Consigna A | Según el fragmento sobre el prejuicio racial, ¿a partir de qué funda el prejuicio racial su pre-juicio sobre el otro?
Consigna B | Devuelve sin modificaciones el pasaje del fragmento sobre el prejuicio racial que comienza con "Con frecuencia se" y sigue hasta "con la delincuencia.".

Fragmento de texto |
Santa Rosa, Febrero /13 - Especial para Caldenia - La Arena
Cuando las palabras establecen jerarquías entre las personas.
Con frecuencia se
escuchan frases como ésta. Algunas veces con convicción, otras con liviandad,
sumando a las palabras un guiño cómplice con el interlocutor, como intentando
aliviar la gravedad de lo que se asevera, como si la sonrisa quisiera desmentir
la crudeza de lo dicho. Y en esa línea el hablante
puede llegar a decir que no se
refiere a los negros de verdad sino de los otros, a los de acá, a los que viven
en las afueras, a los que hacen las cosas mal. Cobrizos, aceitunados… ¿Será
cuestión de tonalidad, entonces? ¿O habrá algo más? El prejuicio racial funda su pre-juicio sobre el otro a partir
del color de la piel, haciéndose portavoz
de la tradición que en nuestra cultura asocia el color negro con lo
oscuro y tenebroso, con la marginalidad
y hasta con la delincuencia.

Datos mostrados |

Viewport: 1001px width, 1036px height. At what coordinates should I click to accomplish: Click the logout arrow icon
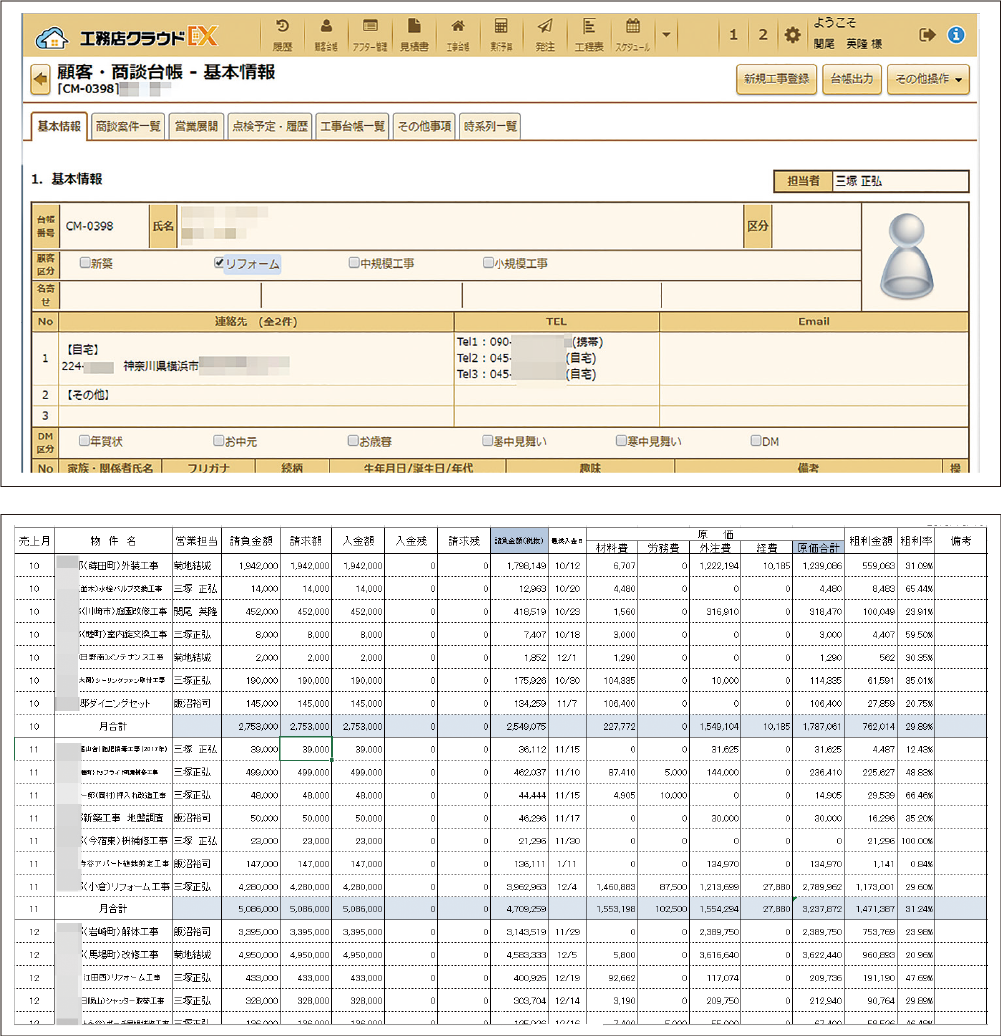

Resultado A | A partir del color de la piel.

Resultado B |
Con frecuencia se
escuchan frases como ésta. Algunas veces con convicción, otras con liviandad,
sumando a las palabras un guiño cómplice con el interlocutor, como intentando
aliviar la gravedad de lo que se asevera, como si la sonrisa quisiera desmentir
la crudeza de lo dicho. Y en esa línea el hablante
puede llegar a decir que no se
refiere a los negros de verdad sino de los otros, a los de acá, a los que viven
en las afueras, a los que hacen las cosas mal. Cobrizos, aceitunados… ¿Será
cuestión de tonalidad, entonces? ¿O habrá algo más? El prejuicio racial funda su pre-juicio sobre el otro a partir
del color de la piel, haciéndose portavoz
de la tradición que en nuestra cultura asocia el color negro con lo
oscuro y tenebroso, con la marginalidad
y hasta con la delincuencia.